Assets €1.158 trillion

Liabilities €1.106 trillion

Equity €52.1 billion

— Here’s how it works. A write down in the value of its assets must be matched by a write down in the value of the equity. If the value of the banks assets fell by just 5 per cent, all the equity would be wiped out and the bank would be insolvent. This just goes to show how highly leveraged European banks are.

— Actually the bank’s assets have probably already fallen by 5 per cent. Luckily, it’s not required to ‘mark its assets to market’. Banks aren’t allowed to fail remember?

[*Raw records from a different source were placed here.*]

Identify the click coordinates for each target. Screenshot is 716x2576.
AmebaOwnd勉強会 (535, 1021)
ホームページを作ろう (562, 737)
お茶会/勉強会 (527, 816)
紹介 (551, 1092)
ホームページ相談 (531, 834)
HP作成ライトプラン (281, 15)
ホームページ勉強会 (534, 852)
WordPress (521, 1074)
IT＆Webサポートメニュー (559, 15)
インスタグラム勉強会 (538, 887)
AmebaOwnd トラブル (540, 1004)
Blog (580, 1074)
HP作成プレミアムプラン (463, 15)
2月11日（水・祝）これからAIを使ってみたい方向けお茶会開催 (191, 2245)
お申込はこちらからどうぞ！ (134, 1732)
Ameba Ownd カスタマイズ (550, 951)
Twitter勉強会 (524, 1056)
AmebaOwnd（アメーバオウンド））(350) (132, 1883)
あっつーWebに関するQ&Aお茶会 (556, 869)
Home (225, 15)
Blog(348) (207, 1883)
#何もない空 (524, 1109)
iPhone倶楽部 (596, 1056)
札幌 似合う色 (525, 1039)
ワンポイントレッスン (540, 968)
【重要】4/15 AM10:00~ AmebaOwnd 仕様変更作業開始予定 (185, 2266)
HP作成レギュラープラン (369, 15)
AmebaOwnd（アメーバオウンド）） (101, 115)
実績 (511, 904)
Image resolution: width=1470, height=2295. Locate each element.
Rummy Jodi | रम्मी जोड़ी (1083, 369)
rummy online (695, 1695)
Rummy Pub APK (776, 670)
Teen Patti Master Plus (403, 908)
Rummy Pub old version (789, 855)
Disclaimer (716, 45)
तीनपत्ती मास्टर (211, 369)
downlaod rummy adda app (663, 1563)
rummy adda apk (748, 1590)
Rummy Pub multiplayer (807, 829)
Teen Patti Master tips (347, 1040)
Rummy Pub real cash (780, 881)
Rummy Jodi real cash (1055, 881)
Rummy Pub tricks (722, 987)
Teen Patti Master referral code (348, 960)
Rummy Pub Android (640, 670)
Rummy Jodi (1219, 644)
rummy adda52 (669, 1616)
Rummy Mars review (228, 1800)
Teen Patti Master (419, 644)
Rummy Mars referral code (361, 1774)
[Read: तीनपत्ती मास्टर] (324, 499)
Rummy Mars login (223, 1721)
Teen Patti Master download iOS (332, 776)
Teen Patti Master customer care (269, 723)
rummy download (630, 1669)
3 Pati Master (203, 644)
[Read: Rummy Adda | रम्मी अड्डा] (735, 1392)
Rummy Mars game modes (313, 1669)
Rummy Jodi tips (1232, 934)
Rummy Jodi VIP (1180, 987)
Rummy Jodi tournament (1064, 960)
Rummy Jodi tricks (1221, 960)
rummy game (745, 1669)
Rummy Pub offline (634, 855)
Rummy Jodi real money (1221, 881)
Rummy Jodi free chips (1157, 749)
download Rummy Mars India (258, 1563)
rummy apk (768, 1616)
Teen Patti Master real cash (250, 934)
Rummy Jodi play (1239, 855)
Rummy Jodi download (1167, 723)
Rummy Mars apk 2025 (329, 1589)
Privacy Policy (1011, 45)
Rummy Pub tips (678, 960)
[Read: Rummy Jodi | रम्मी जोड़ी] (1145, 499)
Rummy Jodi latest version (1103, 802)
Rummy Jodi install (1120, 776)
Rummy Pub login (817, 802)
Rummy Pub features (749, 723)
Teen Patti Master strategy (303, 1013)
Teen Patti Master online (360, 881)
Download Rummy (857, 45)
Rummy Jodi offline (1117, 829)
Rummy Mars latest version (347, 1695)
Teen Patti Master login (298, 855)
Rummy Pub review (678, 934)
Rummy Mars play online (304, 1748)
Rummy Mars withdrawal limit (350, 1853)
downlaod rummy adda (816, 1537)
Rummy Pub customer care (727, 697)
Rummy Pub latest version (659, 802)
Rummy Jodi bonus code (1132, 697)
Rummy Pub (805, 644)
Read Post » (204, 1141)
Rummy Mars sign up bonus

— Société Générale’s current market capitalization is just €14 billion. This is what investors think the bank’s equity value is worth. It will probably prove optimistic.

— This is where a recapitalization comes in. The Euro bailout fund, the EFSF, will contribute funds to banks in need of new equity capital. This should take the form of ‘preferred equity’, which will rank above existing equity when it comes to absorbing write-downs. That way anyone punting on European bank shares will take a hit before new taxpayer funds do.

— If all the bad sovereign debt in the system is really purged (which it won’t be, but bear with us) most of the existing equity holders will be wiped out. The pie-in-the-sky plan would then be for the preferred equity to convert to ordinary equity. Once this whole debt crisis thing blows over, say by Christmas*, the taxpayers would sell out for a profit, proving the eurocrats’ plan to be pure genius.

— There’s no harm in dreaming of course, but it won’t work out that way. There will be squabbling about which banks receive capital and how much is actually needed. If estimates of €200 billion are correct, the recapitalization plan will leave the EFSF just about empty, with no more funds to buy other struggling sovereign debt.

— And don’t forget, bad sovereign debt is the cause of the crisis. Insufficient bank capital is just a symptom of the problem. A Greek default still awaits.

— The Europeans are only just beginning to realize how big their problems are. So enjoy the rally, it won’t last for long.

* Remember in World War One the conventional European wisdom was the ‘it would be over by Christmas’. Christmas 1914 that is.